On some occasions, it may be found that many of the residues involved in an automatic conformational search remain in their original conformations, but that these conformations are suspected not to be correct. This condition can arise when one of the side chains is locked into an incorrect rotamer by other surrounding side chains. It may be barred from the correct conformation because of very tight packing.

There are two approaches that may alleviate this situation. The first has been mentioned before, namely manually placing rotamers thought to be correct. If they are not known in advance, then it is possible to eliminate the steric problems by temporarily removing the side chains from the protein. Use the Residue/Replace command in the Biopolymer module to replace all the residues to be moved by alanines (except glycines and prolines). Then change the most tightly packed residue back to its original type. Use the Residue/Auto_Rotamer or the Residue/Manual_Rotamer command to find the lowest energy conformation. Continue to replace one or more residues at a time with their original types using the Rotamers commands at each step. The best overall conformation should be the result.

As explained in the Theory section, the Residue/Auto_Rotamer command stores the nonbond energies it calculates in two separate lists. The list of nonbond energies of interaction between moving and fixed side chains ("static" energies) is calculated all at once before the conformational search begins. The list of nonbond energies of interaction between pairs of moving side chains is created and enlarged as the conformational search progresses. Because the stored energies are reused in the later cycles of the search, the early cycles are more time-consuming, and the initial calculation of the static energies is typically the most time-consuming step of all. The algorithm is sufficiently fast, however, that it is feasible to include in the search all side chains of a protein of average size. The calculation time is roughly proportional to the square of the number of active residues. A search involving 100 side chains of elastase takes about six minutes on an Iris 4D-35; a search involving all the movable side chains (191 total) takes about 40 minutes. If necessary, the command can be interrupted at any time by pressing the <Esc> key.

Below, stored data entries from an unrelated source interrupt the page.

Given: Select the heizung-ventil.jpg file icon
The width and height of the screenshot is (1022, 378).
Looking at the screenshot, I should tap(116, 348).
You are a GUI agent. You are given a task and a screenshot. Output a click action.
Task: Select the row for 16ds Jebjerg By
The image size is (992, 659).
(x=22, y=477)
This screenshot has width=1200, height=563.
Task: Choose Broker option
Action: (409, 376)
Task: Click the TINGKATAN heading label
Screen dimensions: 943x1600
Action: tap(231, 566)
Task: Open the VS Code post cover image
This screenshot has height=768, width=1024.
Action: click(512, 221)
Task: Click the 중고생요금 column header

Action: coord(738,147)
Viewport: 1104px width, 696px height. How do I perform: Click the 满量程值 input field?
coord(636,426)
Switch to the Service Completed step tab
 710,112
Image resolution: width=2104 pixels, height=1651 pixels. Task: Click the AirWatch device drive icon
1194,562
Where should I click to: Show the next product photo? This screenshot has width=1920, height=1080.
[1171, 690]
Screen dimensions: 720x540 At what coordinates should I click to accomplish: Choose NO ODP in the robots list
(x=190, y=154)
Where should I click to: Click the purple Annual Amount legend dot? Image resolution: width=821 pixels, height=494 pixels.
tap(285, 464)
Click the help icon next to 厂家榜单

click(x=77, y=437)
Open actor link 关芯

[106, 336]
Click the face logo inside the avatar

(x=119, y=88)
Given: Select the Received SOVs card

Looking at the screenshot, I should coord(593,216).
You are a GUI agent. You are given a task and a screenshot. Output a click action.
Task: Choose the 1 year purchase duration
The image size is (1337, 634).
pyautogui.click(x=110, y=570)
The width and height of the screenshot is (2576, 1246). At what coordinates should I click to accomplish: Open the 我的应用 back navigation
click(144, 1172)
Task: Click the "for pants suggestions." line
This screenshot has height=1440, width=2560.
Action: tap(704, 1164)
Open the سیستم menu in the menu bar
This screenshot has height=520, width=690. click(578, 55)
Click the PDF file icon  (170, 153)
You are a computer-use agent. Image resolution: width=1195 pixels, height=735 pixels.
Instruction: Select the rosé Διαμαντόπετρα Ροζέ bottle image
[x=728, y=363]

The conformation found by the Residue/Auto_Rotamer command should be energy minimized. This is because the local environment of the side chain is not exactly the same as that for which the statistics were derived. Also, the rotamer values used are averages over many different conformations. Therefore, it is recommended that you use the Refine/Relax command or the commands in the Discover module before proposing a final structure.

Step 7: Refining the Structure with Discover

Running Discover with Homology-Built Model Structures

The other way is to use the Discover interface by selecting Discover from the Module pulldown. However, in this case, it is up to you to check and correct potentials, partial charges, and hydrogens before submitting a Discover job. You are warned upon leaving the Homology module if there are problems with the model protein. To correct these problems, invoke the Builder module by selecting Builder from the Module pulldown. For hydrogens, use the Hydrogen command in the Modify pulldown. To check and correct potential atom types and partial charges, use the commands in the Forcefield pulldown.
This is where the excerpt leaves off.